Moore, 39 tahun, baru memasuki musim keduanya sebagai pelatih kepala. Setelah debut dengan rekor 8–5 pada 2024, ia membawa Michigan menutup musim reguler 2025 dengan rekor 9–3 (7–2 di Big Ten) dan peringkat No. 18 nasional, serta tiket ke Citrus Bowl menghadapi Texas pada 31 Desember 2025. Rekor tersebut menjadikan catatan totalnya di Michigan sebagai pelatih kepala 17–8.
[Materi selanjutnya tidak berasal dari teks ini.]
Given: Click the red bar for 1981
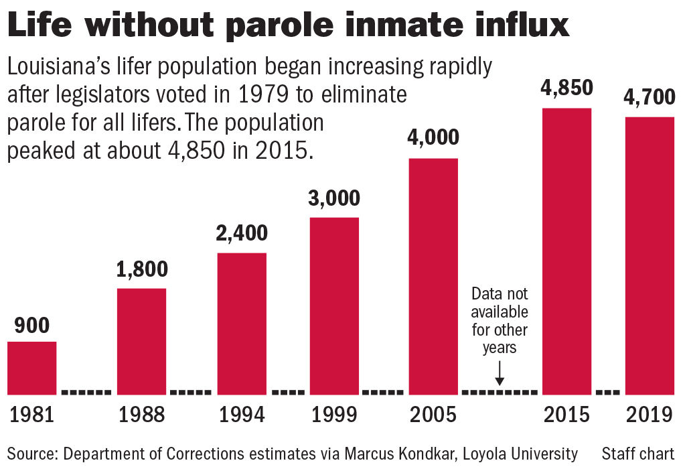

Istilah “for cause” dalam kontrak pelatih kampus bukan sekadar frasa hukum; label itu menentukan apakah seorang pelatih masih berhak menerima sisa nilai kontraknya atau tidak. Moore menandatangani kontrak lima tahun dengan gaji pokok tahunan sebesar 5,5 juta dolar AS pada 2024, dengan nilai buyout tersisa yang diperkirakan mendekati 12–14 juta dolar AS. Dengan pemecatan “for cause”, universitas diperkirakan tidak perlu membayar sebagian besar—jika tidak seluruh—kewajiban buyout tersebut.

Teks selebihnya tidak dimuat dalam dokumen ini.